A closure is a function that retains access to variables from its outer (enclosing) scope even after the outer function has returned, enabled by JavaScript's lexical scoping.
A closure is a function bundled with a reference to its outer scope — it retains access to those variables even after the outer function returns.
Closures create truly private variables that can only be accessed through the returned functions, not directly from outside.
Outer functions return specialized inner functions that remember the arguments passed to the outer function via the closure.
var is function-scoped so loop callbacks share one variable; let creates a new binding per iteration, giving each callback its own copy.
An IIFE returns an object with methods that access private variables in the closure — the encapsulation pattern used before ES modules.
A closure is created when a function is defined inside another function and references variables from the outer function's scope. The inner function "closes over" those variables, keeping them alive in memory even after the outer function has finished executing. Every function in JavaScript forms a closure, but the term is most meaningful when an inner function outlives its outer function.
JavaScript uses lexical scoping — variable access is determined by where functions are written in the source code, not where they are called. When a function is created, it gets a hidden reference to its lexical environment (the scope chain at the point of definition). When the function later executes and references a variable, JavaScript walks up this scope chain: local scope first, then each enclosing scope, up to the global scope.

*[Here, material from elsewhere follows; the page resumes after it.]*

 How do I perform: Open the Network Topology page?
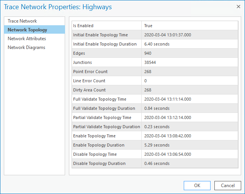(27, 30)
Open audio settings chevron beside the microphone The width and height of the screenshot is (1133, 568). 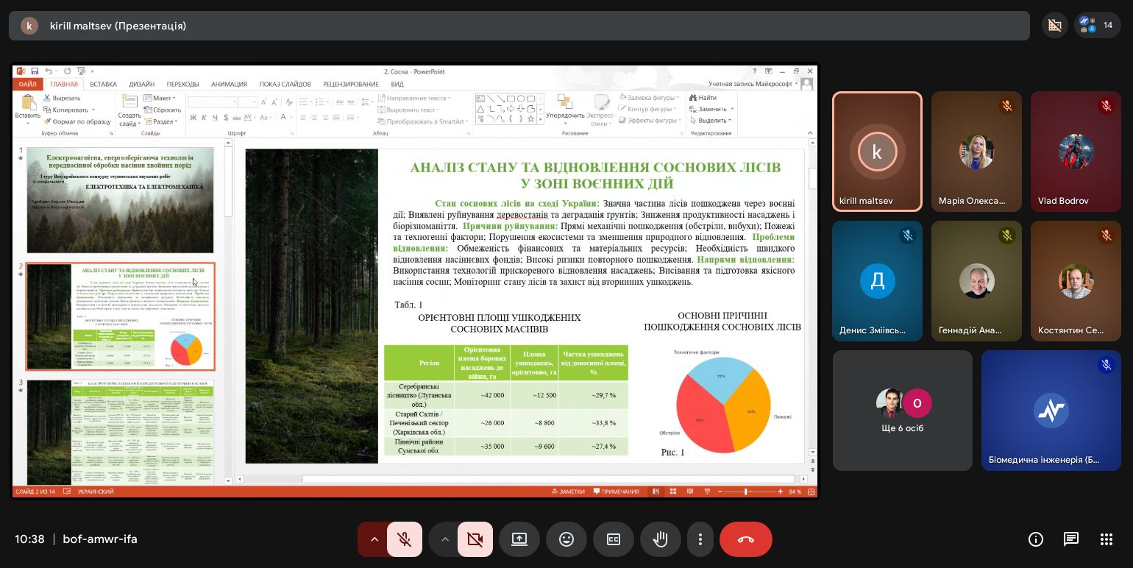click(x=374, y=539)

Data privacy and encapsulation: Closures create truly private variables. A function can return an object with methods that access variables in the closure, but those variables cannot be accessed directly from outside. This was the primary encapsulation mechanism before ES modules and class private fields (#field).
Function factories: A function that returns a specialized function based on its arguments. For example, function makeMultiplier(x) { return y => x * y; } creates double = makeMultiplier(2) and triple = makeMultiplier(3) — each closure remembers its own x.
State preservation: Closures maintain state between calls without global variables. A counter function can keep its count in the closure, incrementing on each call while keeping the count inaccessible from outside.
Callbacks and event handlers: When you pass a function as a callback, it carries its closure with it, preserving access to surrounding variables at the time of creation.
This is the most frequently asked closure interview question. With var in a for-loop, setTimeout callbacks all share the same i variable (function-scoped), so they all print the final value. With let, each iteration creates a new block-scoped i, so each callback captures its own copy. Before let existed, the fix was wrapping each iteration in an IIFE: (function(j) { setTimeout(() => console.log(j), 0); })(i).
Before ES modules, closures powered the module pattern: an IIFE returns an object exposing public methods while keeping internal state private in the closure. const counter = (function() { let count = 0; return { increment() { return ++count; }, value() { return count; } }; })(); — count is inaccessible from outside, but increment and value can read and modify it through the closure.
Closures keep their entire lexical environment alive as long as the inner function exists. This is usually fine, but can cause memory issues if a closure unintentionally captures a large object or DOM node that would otherwise be garbage collected. Modern engines like V8 optimize this by only retaining variables that the inner function actually references, but it's worth being aware of when debugging memory leaks.
A closure is not just a function — it's a function plus its lexical environment. The function remembers the variables from the scope where it was created, not where it is called. This is the fundamental concept that enables data privacy, state preservation, and the module pattern in JavaScript.
Fun Fact
The term 'closure' was coined by Peter Landin in 1964 to describe a function paired with its referencing environment — decades before JavaScript existed. JavaScript popularized closures in mainstream programming when Douglas Crockford championed them as the key to the module pattern.